Further evidence can be found in trachelectomy series for early stage cervical cancer, where patients with tumours ≥2 cm show a higher risk of recurrence. However, these tumours typically recurred regionally and not in the remaining uterine corpus [26, 27]. Recent studies also indicate that histopathological characteristics, such as lymph vascular space invasion (HR 3.2, p = 0.03) and deep stromal invasion (HR 4.5, p = 0.005) are the most important independent predictive factors for recurrence after surgery [28, 29].

Furthermore, with modern image-guided adaptive radiotherapy strategies, local control rates in patients with International Federation of Gynecology and Obstetrics (FIGO) stage IIB and IIIB are 96% and 86%, respectively, particularly if the D90% of the high-risk CTV is adequately covered by brachytherapy [1, 30]. We should not compromise these favourable results by reducing the elective dose in the macroscopically uninvolved uterus without due consideration, nor by omitting the clinical examination, which naturally plays a pivotal role. However, delivering such an elective dose with brachytherapy (instead of EBRT) to the uninvaded surface of the uterine cavity would likely lower the collateral dose to small bowel. Therefore, this strategy deserves further investigation.

Proton therapy

Earlier comparisons between photon therapy and proton therapy according to an adaptive strategy in cervical cancer show similar reductions in V15Gy, V30Gy and V45Gy for bladder, rectum and bowel bag, as well as in acute small bowel NTCP (7%) in favour of proton therapy [31, 32].

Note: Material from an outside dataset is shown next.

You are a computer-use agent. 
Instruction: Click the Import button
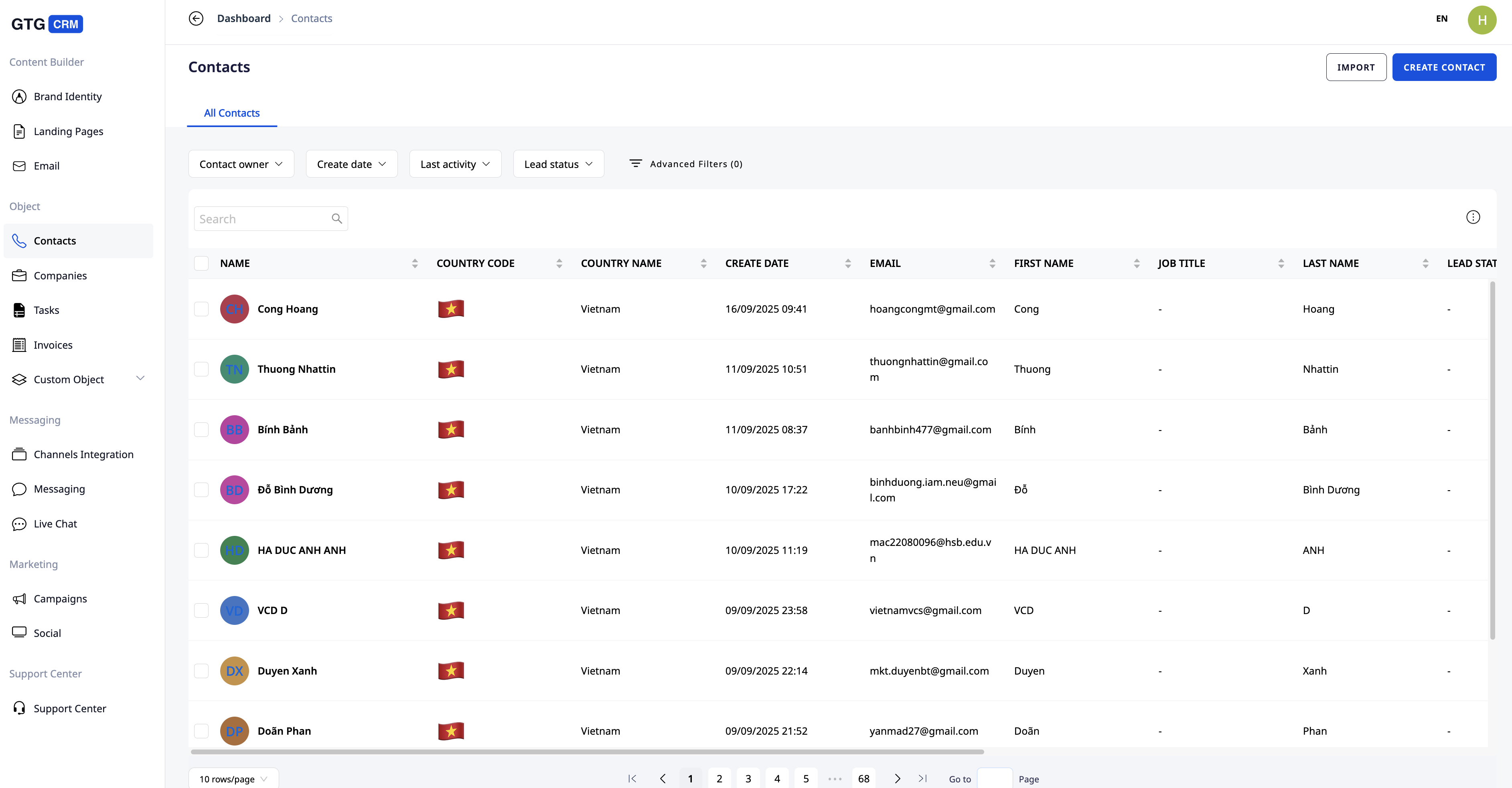click(1356, 67)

Van de Schoot et al. showed the feasibility of accurate dose delivery using an adaptive strategy under image guidance while maintaining desirable dose distributions [31]. Therefore, this adaptive strategy was also performed in this study in order to compensate for anatomical deformations. Furthermore, proton plans were anticipated on day-to-day changes by robust optimisation and subsequent evaluation of robustness, according to recent literature [6, 20].

Toxicity estimation

According to the volume constraint defined by Roeske et al., ≤195 cm3 of the bowel bag should receive 45–50 Gy [20]. In the present study, this constraint was reached in only 4/11 patients (36%) when using IMPT or target tailoring.

The impression was gained that patients with an extensive small bowel volume receiving 45 Gy were mostly women with anteversion of the uterus, i. e. bending away from the iliac lymph node region. Especially in these patients, a reduction in V45Gy decreased the probability for acute small bowel toxicity. This might also result in a lower risk of late small bowel toxicity, as acute small bowel toxicity is a known risk factor for this endpoint [33]. That is to say that a reduction in the small bowel V45Gy could improve the quality of life of these women. In addition, quality of life could also be improved by reducing dose to other OAR which depend primarily on D2cc of the delivery of high dose brachytherapy boost [34,35,36].

Conclusion

Compared to standard radiotherapy for locally advanced cervical cancer, both proton therapy and target tailoring by excluding the non-involved uterine corpus lead to a significant reduction in the dose to surrounding OARs, which probably yields a significant reduction in small bowel acute toxicity. Moreover, the combination of both strategies resulted in an additional reduction in estimated acute small bowel toxicity. For example, it was estimated that the combination of target tailoring and proton therapy may lead to an NTCP reduction of at least 10% in patients with a bowel bag V45Gy above 200 cm3. Nevertheless, the safety and efficacy of these novel approaches need further investigation before they can be tested in clinical studies.